REQUIRED TASK :: Starting at the line containing "Image resolution: width=273" and ending at the line containing "coord(169,343)", reproduce the data with the requests left as they are and every coordinate in the answers multiplied by 1.35 and rounded to a whole number, with halves rounded up. Leave the pictures out.

DATASET RECORDS ::
--
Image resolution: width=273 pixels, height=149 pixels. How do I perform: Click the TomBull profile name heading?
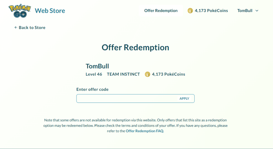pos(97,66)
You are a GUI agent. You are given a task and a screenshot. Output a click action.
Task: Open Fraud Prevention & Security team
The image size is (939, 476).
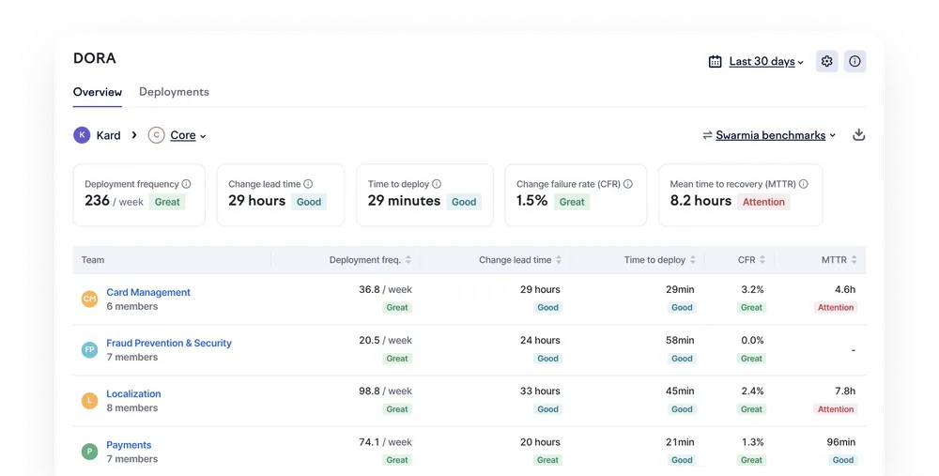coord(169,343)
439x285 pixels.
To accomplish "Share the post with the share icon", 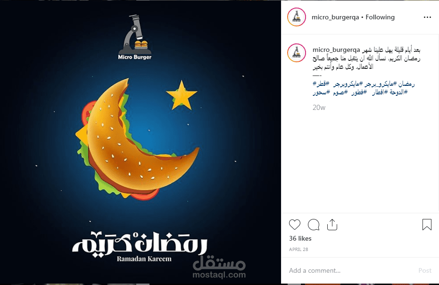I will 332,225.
--
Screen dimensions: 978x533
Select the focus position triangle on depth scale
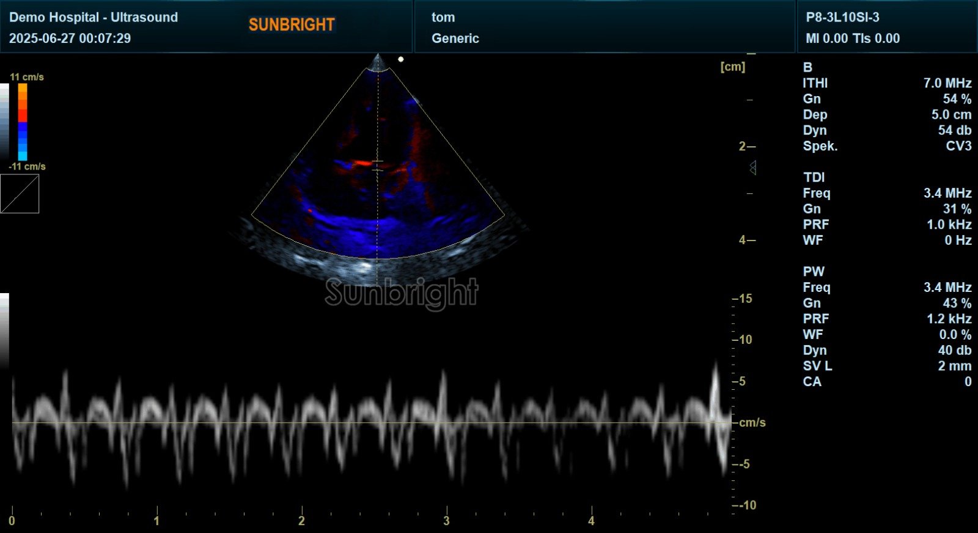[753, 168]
--
REPLY TO THE TASK ::
Image resolution: width=273 pixels, height=149 pixels. How do I perform: Click the TomBull profile name heading?
pos(131,89)
You are a GUI agent. You are given a task and a screenshot. Output a click action.
Task: Open Fraud Prevention & Security team
The image size is (939, 476).
coord(228,463)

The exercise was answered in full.